I feel that someone will remind me that nothing's totally secure, but would these measures be "sufficient"?

laserlight

So - what might the rules of thumb be for login routines? Record the session id in a database, and use an ip check against sniffing, as in the second script link? What else?

I feel that someone will remind me that nothing's totally secure, but would these measures be "sufficient"?

Nothing is totally secure, but you can make things secure enough. The question would then be what are your requirements. For example, is this supposed to be developed for a mass market where users may be running on shared hosting? What are the consequences if your data is intercepted in transit? The IP address check is not good enough to protect against sniffing. As etully pointed out, you will need SSL/TLS for that.

jennyp

This will run on shared hosting, at least for its inception. It's really just a community website - no particularly sensitive information will be held, but, I'm aware how the common practice is for people to use the same password for all sorts of sites, so I'd prefer to give them a decent measure of security. Only recently I saw a dating site that had been hacked - it was urgently telling its members to change their passwords - I'd like to avoid that as much as possible. But otherwise it's no big deal. Martin Tsachev who wrote the second link seemed to think an ip check would "eliminate" network sniffing in his routines.
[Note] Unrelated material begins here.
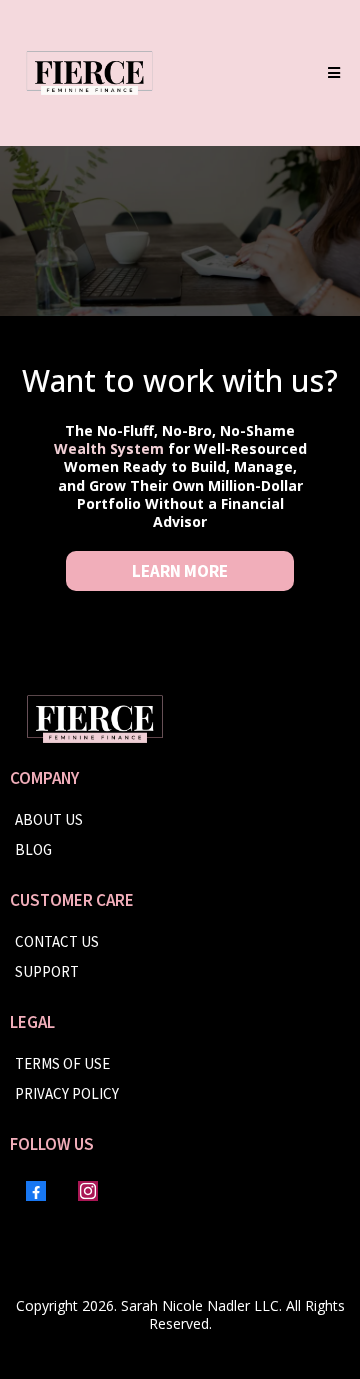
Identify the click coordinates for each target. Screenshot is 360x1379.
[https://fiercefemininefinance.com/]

Maybe I guess I'm looking for the basic "do's" and "don'ts" so that I can build a login/remember login process that has what I'd imagine a decent attempt at security.

I saw the first link as a kind of "basic" and Tsachev's second as a better attempt. Maybe there's a great tutorial out there that I haven't found yet. :o

Thanks for helping.

NogDog

It's a bit pricey for its size, but there is a lot of good information in Essential PHP Security by Chris Shiflett.